Para Castro, o combate a irregularidades na gestão pública enfrenta diferentes obstáculos. “Alguns problemas são de conceito. O servidor público tem a sensação da proteção seja pela burocracia, seja pela demora na apuração. Os processos são lentos e ficam muito presos ao formalismo, sem outras frentes de investigação”, opina.

Para o corregedor, o serviço público também colabora com a institucionalização de erros e desvios quando abandona planos de valorização e capacitação. “Outros defeitos são estruturais do sistema. O convite à irregularidade pode ser incentivado desde a acomodação do servidor até à falta de perspectiva na carreira, ausência de treinamento, reciclagem, avaliações de eficiência e produtividade deficientes e desmotivação”, aborda.

Filões da improbidade

Improbidade administrativa é definida, entre outras vertentes, como sinônimo de desonestidade pelos principais teóricos. Para o promotor de Justiça Carlos Roberto Simioni, a proliferação da corrupção está associada a uma cadeia de causas e efeitos.

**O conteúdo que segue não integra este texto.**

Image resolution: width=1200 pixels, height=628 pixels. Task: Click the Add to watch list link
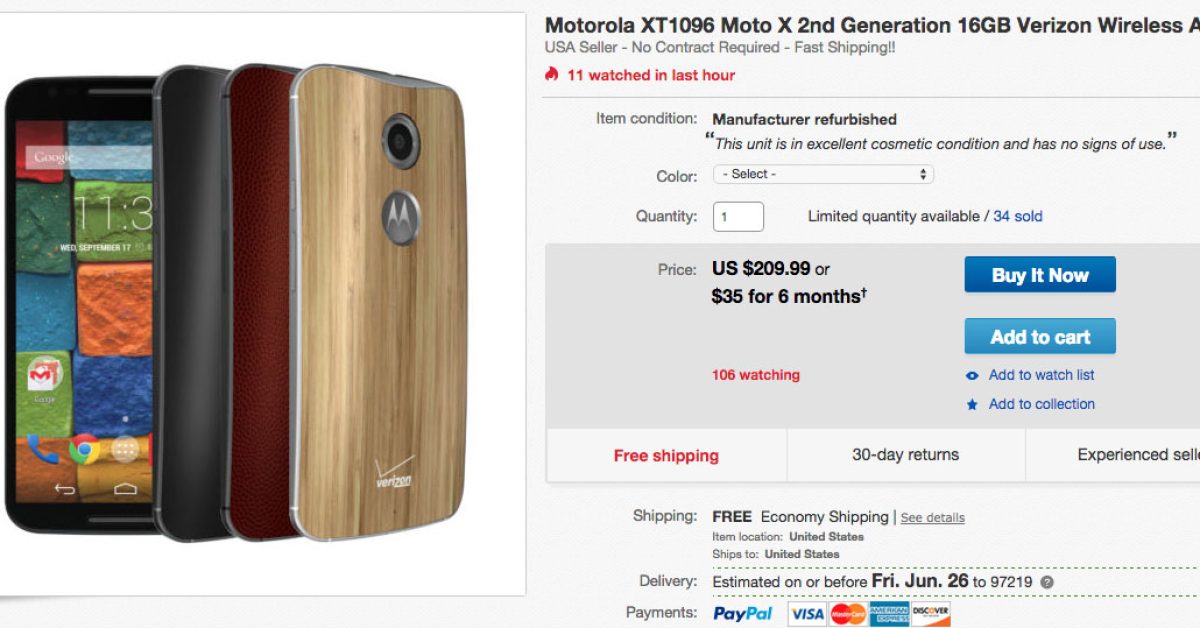point(1041,375)
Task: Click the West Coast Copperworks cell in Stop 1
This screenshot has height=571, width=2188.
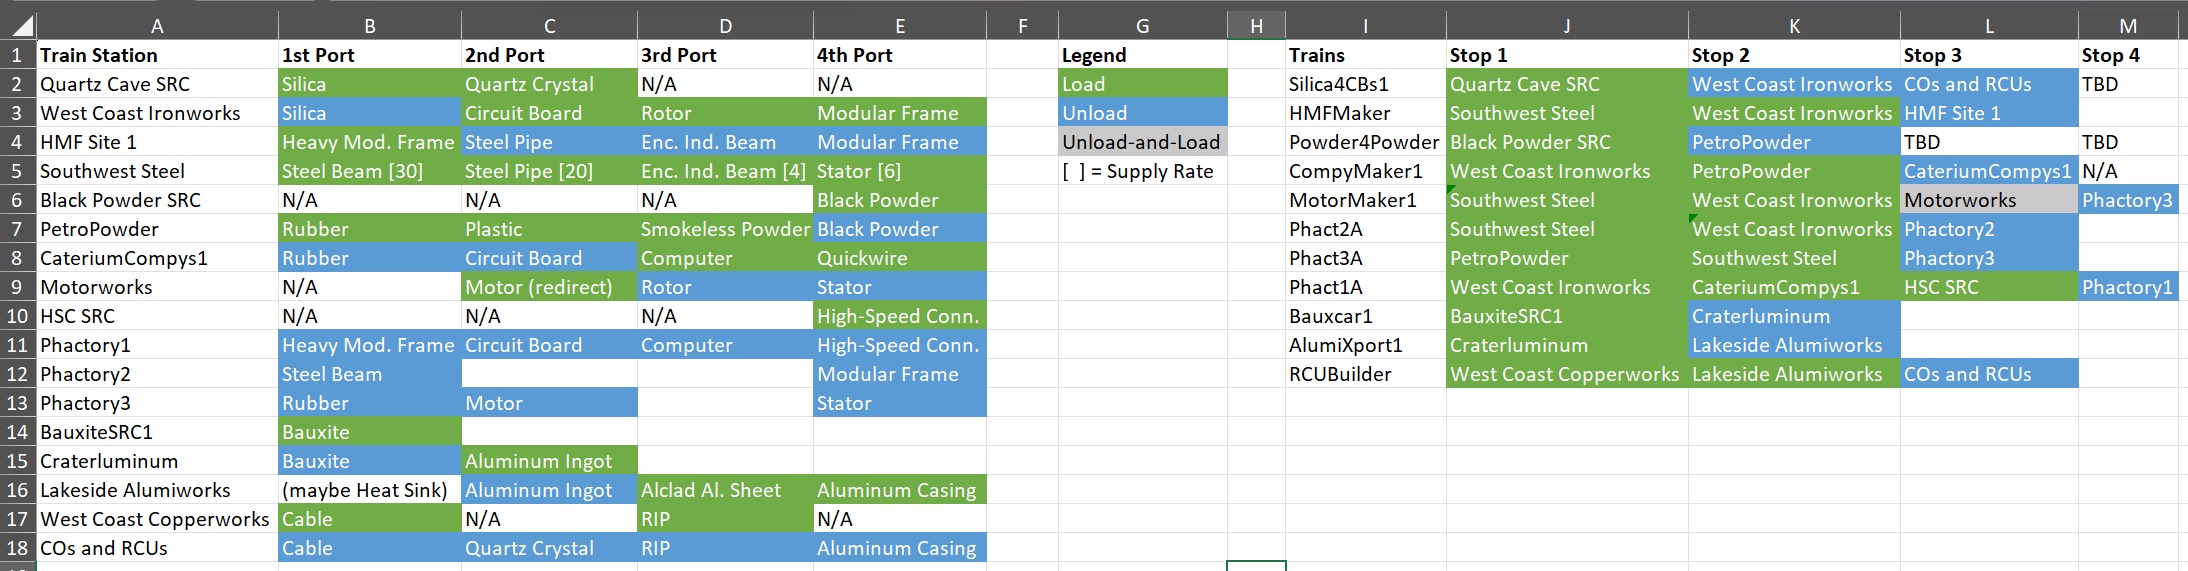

“O servidor público, diferente do privado, atua sob a proteção da estabilidade. Mas ela não pode ser vista como acomodação, ineficiência e baixa produtividade”, opina.

De outro lado, o promotor testemunha que os principais casos de improbidade administrativa que já investigou nos municípios paulistas têm como fator de repetição o mau caráter e índole dos escolhidos para as funções de comando. “A má intenção do chefe está presente na maioria das ações civis públicas. O exemplo do chefe é fundamental, a começar por quem foi eleito. Depois disso, se os chefes e diretores são escolhidos sem critérios éticos, técnicos e morais, a corrupção vira uma praga”, menciona.

O representante do Ministério Público (MP) vê nas licitações dirigidas, nos esquemas de emissão de notas frias e na prática de cobrança de propina embutida nos preços e serviços contratados pelo setor público os principais caminhos para a rota da improbidade.

Para combater esquemas que contam com quadrilhas especializadas com membros dentro e fora da máquina pública, Simioni se vale dos conceitos clássicos. “Sistemas eficientes de controle interno, vigilância permanente na elaboração de processos e procedimentos, escolha de comandos por critérios profissionais, éticos e morais”, lista.

Mas não basta. O promotor lamenta que as prefeituras ainda não contem com mecanismos de correição permanente. “Sem ouvidorias internas, controladoria permanente de atos e procedimentos e uma correição sistemática e independente, a vida do corrupto fica muito facilitada”, acrescenta.

Por falta desses mecanismos, o município assistiu, nos últimos anos, casos de fraudes em compra de materiais, criação de cadastro de pensão fantasma na Secretaria da Administração e entrega de obras públicas com defeitos cuja origem coloca em xeque a inspeção feita por agentes responsáveis, como as ocorrências de cobertura defeituosa de pátio de três escolas municipais.